The accurate analysis and reporting of data is necessary to the evaluation of new treatments for human diseases. Regulatory authorities must weigh the risks with the benefits of treatments in their approval decisions. Often, regulators will ask sponsors to provide information about the analyses, such as the datasets and data selection criteria used to generate the results. The Clinical Data Interchange Standards Consortium (CDISC) has described their newest initiative to standardize analysis results in the form of tables, listings, and figures (TLF) and reporting of data across the industry.

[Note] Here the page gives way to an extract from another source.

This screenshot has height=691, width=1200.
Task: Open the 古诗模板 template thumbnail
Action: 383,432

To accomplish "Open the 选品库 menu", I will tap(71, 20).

The Analysis Results Standard (ARS) will provide a standard format for linking results with the data used to generate them, allowing regulatory reviewers access to important information about the analyses; a ‘breadcrumb trail’ from data collection to data aggregation to analysis and results. An implementation guide will outline how to standardize analysis result datasets to enable automation of TLF production. This will facilitate easy storage, access, processing, and reproduction of analysis results, improving reusability of analyses, and ensuring traceability to the Protocol, SAP and input data.

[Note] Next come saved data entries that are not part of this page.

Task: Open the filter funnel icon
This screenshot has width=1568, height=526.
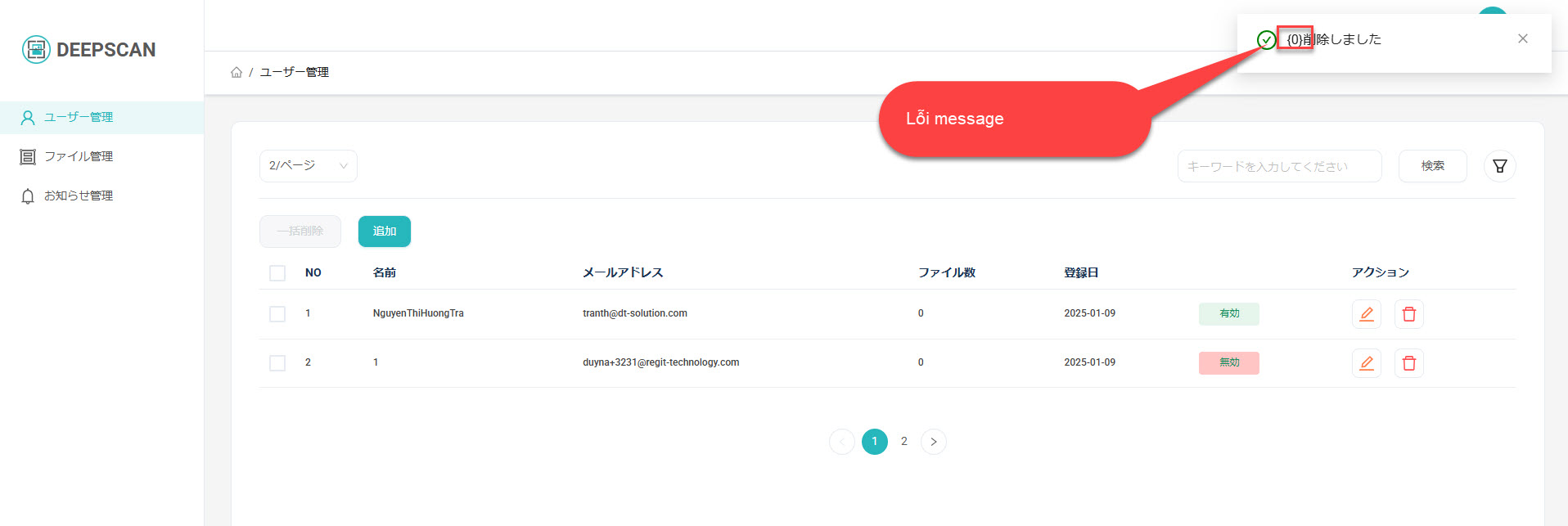Action: (1499, 166)

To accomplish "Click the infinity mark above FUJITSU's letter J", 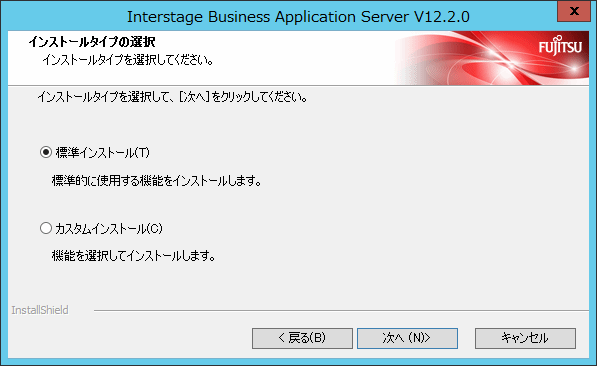I will pos(559,37).

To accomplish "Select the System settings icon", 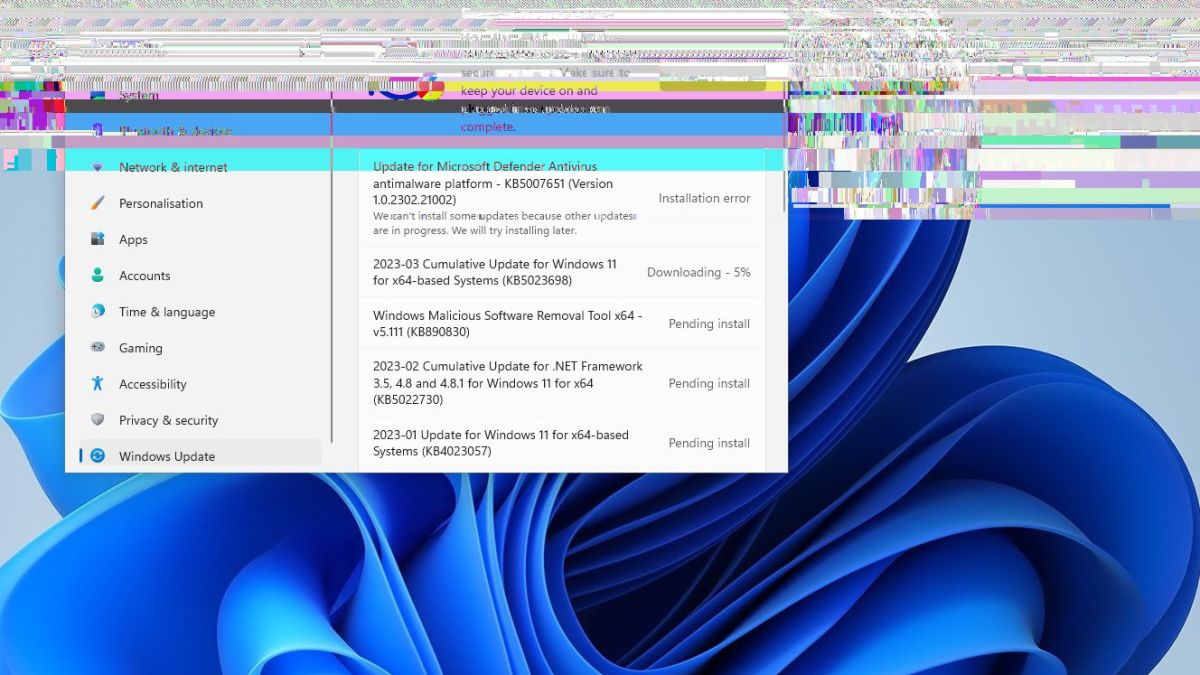I will [x=97, y=96].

At present, sponsor companies spend a considerable amount of time manually designing TLF shells and writing analysis dataset specifications. Programmers then write SAS code to generate analysis datasets and TLFs. This process is time-consuming even with the use of macros or by reusing previously generated code.
The planned outcomes of the ARS initiative are the Analysis Results Metadata Technical Specification (ARM-TS) and the Analysis Results Dataset (ARD). ARM-TS would define metadata needed to generate statistical analysis results and associated displays, while ARD would be used as a standardized format for producing statistical analysis results in a consistent manner. In conjunction with these guidelines, CDISC plans to create an open-source tool that can design TLFs and generate the associated metadata.

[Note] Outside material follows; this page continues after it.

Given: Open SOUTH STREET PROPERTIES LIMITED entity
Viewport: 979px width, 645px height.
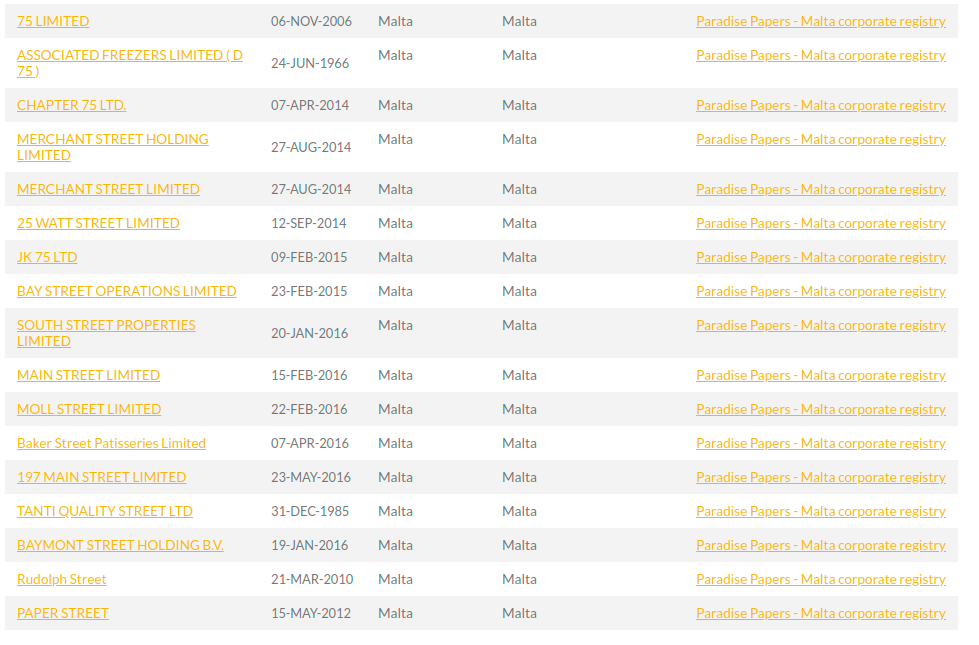Looking at the screenshot, I should [x=106, y=333].
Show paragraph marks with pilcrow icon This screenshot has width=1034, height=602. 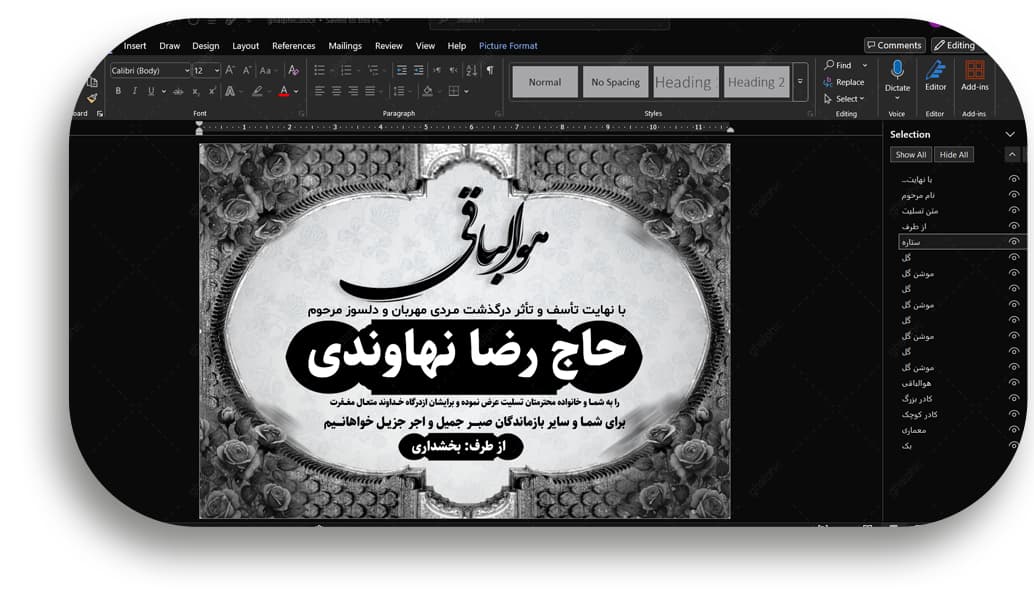(x=490, y=70)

CDISC has already released the ARS and its user guide for public review and is currently resolving the resulting comments. Members of PROMETRIKA’s team of statistical programmers had the opportunity to attend a hands-on session with early-model prototypes. They gained valuable insights into the ARS objectives and felt like they were part of the development of a truly innovative tool.
PROMETRIKA’s statistical programmers and biostatisticians are always learning and implementing the latest industry practices to enhance our sponsors’ reports and submissions. When the final, validated ARS tools become available, the team will be investigating these methods to potentially integrate into our processes, with the aim of saving our sponsors’ time and cost in meeting regulators’ data evaluation needs.